Claire-Alice Brenac – Juin 2017
©crédit photos Sonia Jebsen
Une douce lumière commence à peine à envelopper le paysage. Il est 7 heures quand Fabrice Christinat nous invite à bord de son bateau à moteur pour partir relever les filets. Le ballet des pêcheurs peut commencer… à l’aube, ils sont les seuls à glisser au coeur d’un tableau féérique, sur ce miroir d’eau qui scintille et s’anime avec les rayons du soleil levant.
Nous traversons le lac entre Coppet et Corsier pour rejoindre les bouées qui signalent les filets posés vers 4 heures, les nuits sont courtes chez les pêcheurs! « 3 heures entre la pose et la levée, pour proposer un poisson de grande qualité, il est indispensable de remonter vite afin que les chairs ne s’abiment pas… » nous explique Fabrice Christinat.
Rencontre avec Virginie Basselot, cheffe à la Réserve
Comme beaucoup de pêcheurs du Léman, la tradition s’est transmise de père en fils dans cette famille de Coppet pour qui la qualité des produits va de pair avec l’amour du métier. Une partie de la moisson du jour rejoindra la poissonnerie familiale, et l’autre est livrée aux cuisines d’une table prestigieuse des bords du lac, celle de l’hotel 5* de la Réserve. Les pêcheurs du lac sont nombreux à réserver une part de leur filet pour un chef de la région. Alors que dans le temps on posait ses casiers à la porte de la cuisine, les relations entre les fournisseurs et les cuisiniers sont aujourd’hui plus directes, l’amour du produit étant un lien assez fort..

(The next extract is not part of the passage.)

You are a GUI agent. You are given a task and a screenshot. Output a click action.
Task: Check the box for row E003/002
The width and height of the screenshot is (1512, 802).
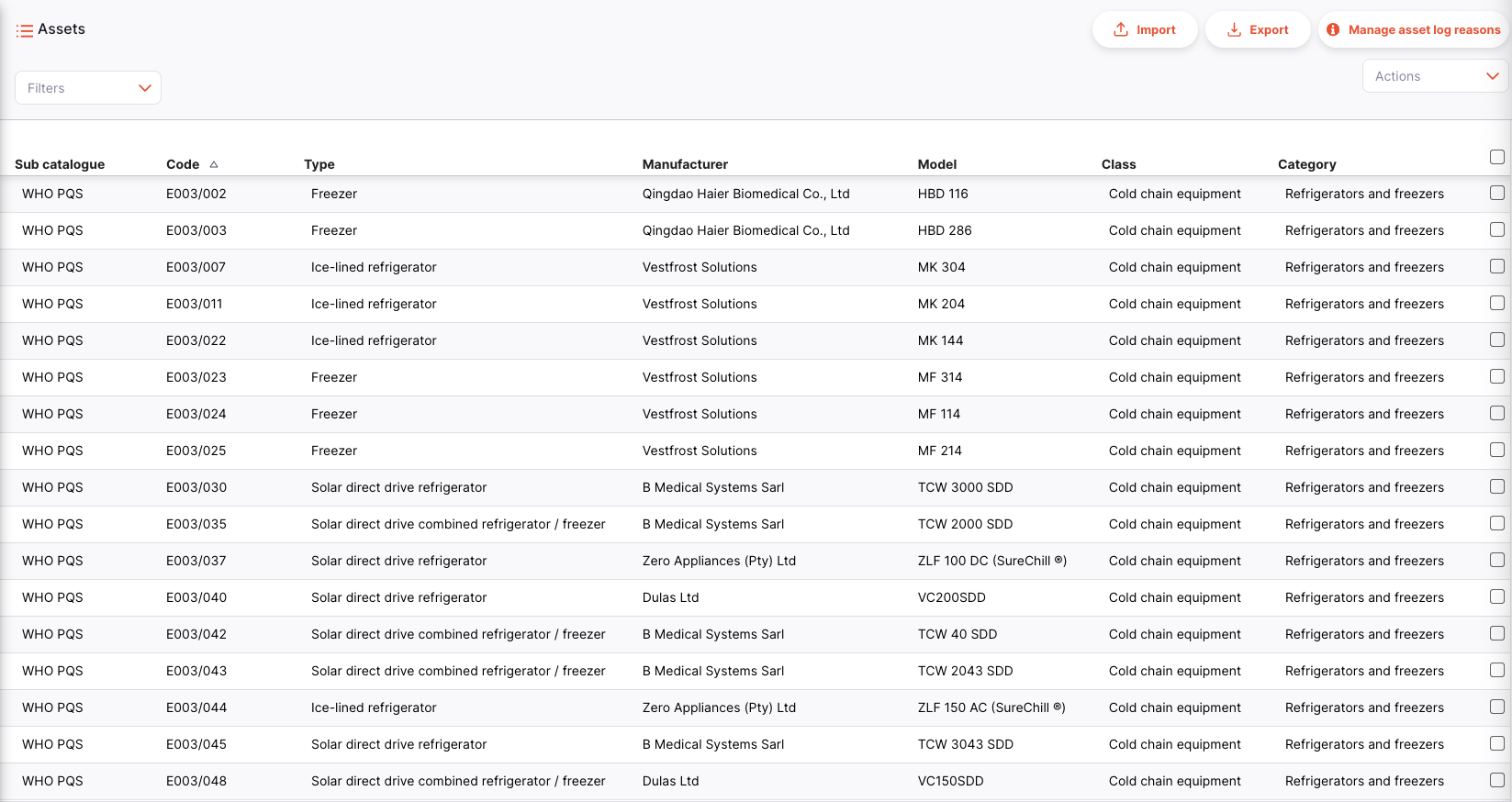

« Travailler avec des grands chefs est un honneur et un grand plaisir. J’ai commencé avec Philippe Durandeau et je suis ravi de continuer avec Virginie Basselot, la nouvelle cheffe qui a pris sa succession. » Fabrice Christinat apprécie ce contact avec des maestro de la cuisine qui influencent automatiquement sa façon de travailler.
« J’ai toujours un contact avec la cuisine qui me demande des poissons de tailles différentes selon les mets à préparer… On est toujours à l’écoute de leur carte, et puis parfois des menus spéciaux, l’omble chevalier, la truite ou d’autres choses que l’on pêche moins souvent.

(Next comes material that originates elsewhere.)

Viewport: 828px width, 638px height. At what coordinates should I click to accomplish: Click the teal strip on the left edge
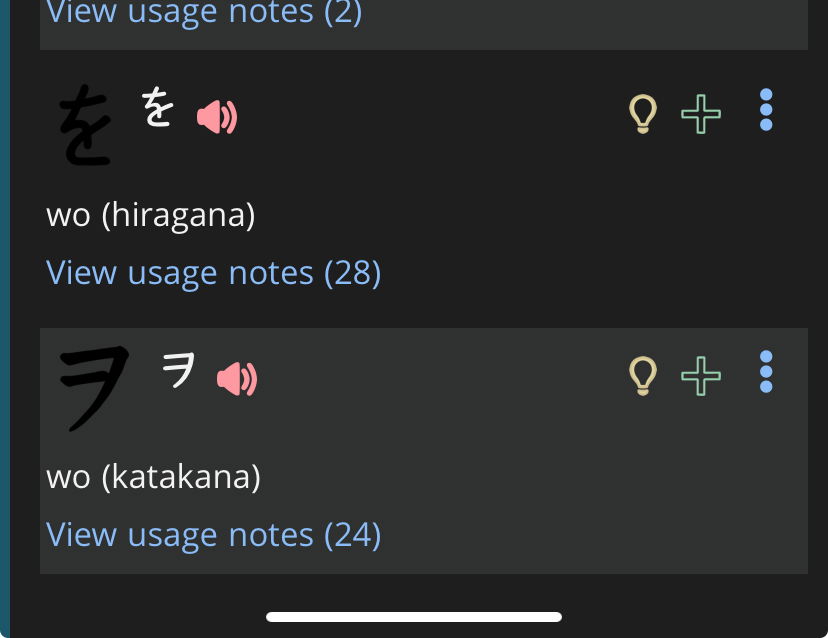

On travaille en équipe et pour le pêcheur c’est appréciable de rentrer dans cet univers et de voir toutes ces façons de traiter le produit, les types de condiments utilisés, et ainsi de mieux comprendre les besoins et l’attente… Les goûts ont changés, même s’il y a toujours des recettes de base: avant le poisson était très cuit et aujourd’hui on est sur des modes de cuisson différents, les grands chefs aiment en général le poisson rosé à l’arête. Pour nous les pêcheurs, cela se traduit par des filets qui ne restent le moins longtemps possible dans l’eau ».

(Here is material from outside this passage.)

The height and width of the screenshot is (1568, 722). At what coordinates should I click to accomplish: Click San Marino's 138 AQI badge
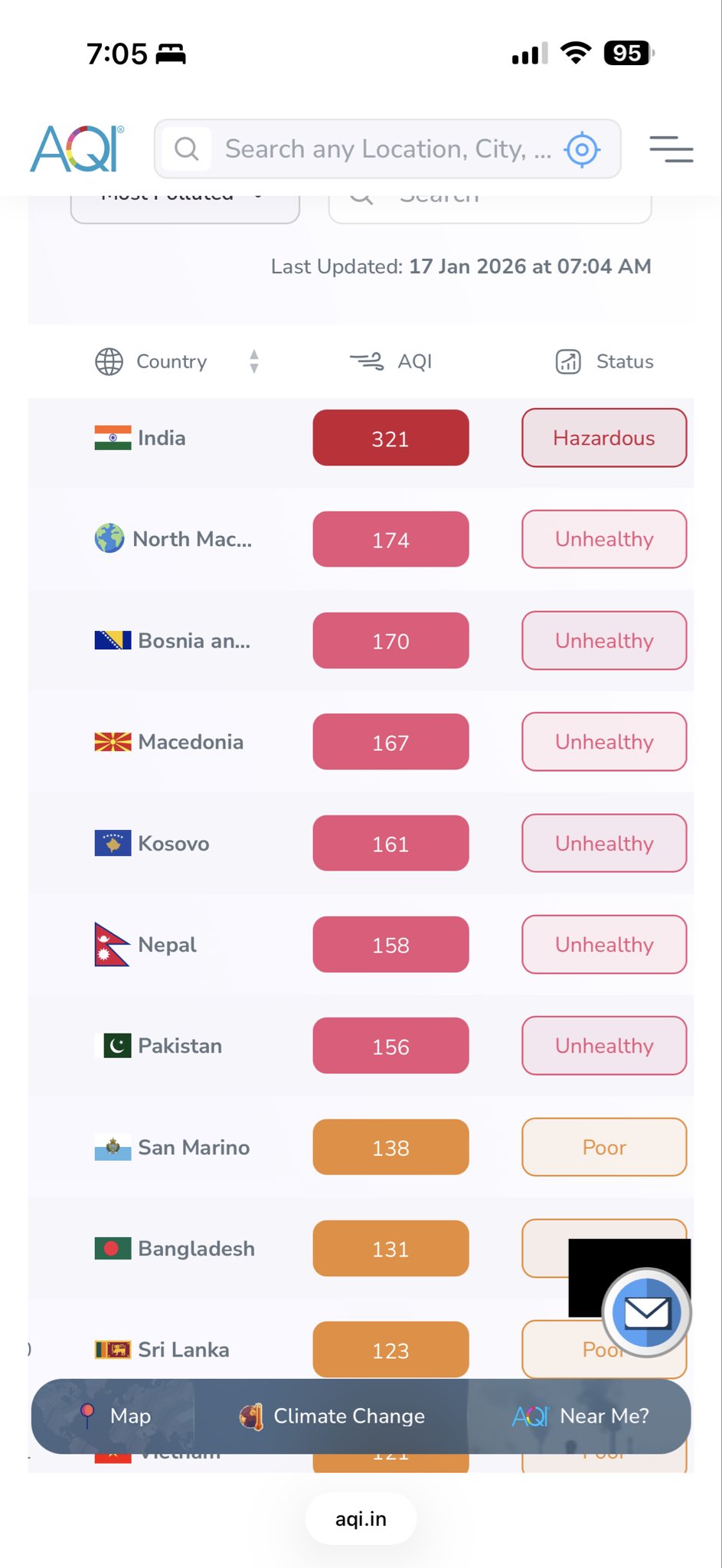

« Cela porte chance d’avoir des dames à bord? » lance amusé un confrère en croisant notre embarcation. Pas vraiment, nous avons levé une trentaine de kilos de perches ce matin-là, le record de notre capitaine étant de plus du double.
C’est aléatoire bien sûr, en fonction des courants, des variations de la température de l’eau… La pêche est particulièrement régulée, la pollution du lac un combat permanent et les quotas sont stricts pour préserver les espèces du Léman, mais l’équilibre est fragile comme toujours. Même si chaque région se mobilise pour préserver son écosystème, la théorie du « battement d’aile du papillon » est une réalité.
Une histoire d’omelette et de Cormorans des contrées scandinaves … Fabrice Christinat peste contre ces Cormorans qui sont arrivés depuis quelques années et prélèvent avec gourmandise leur part de poissons: « Ils viennent de la mer du nord… dans le temps les familles de ces régions avaient le droit de se faire une omelette par an avec leurs oeufs, c’était une coutume qui devait aider à réguler cette population d’oiseaux. Aujourd’hui ils sont protégés et envahissent nos rivières et nos lacs…« .
9h00, retour au port. L’écaillage commence à la Poissonnerie de Coppet, Madame Christinat sort ses délicieuses terrines faites maison… le rideau de la boutique s’ouvre bientôt sur une autre scène de la vie d’une famille de pêcheurs du Léman.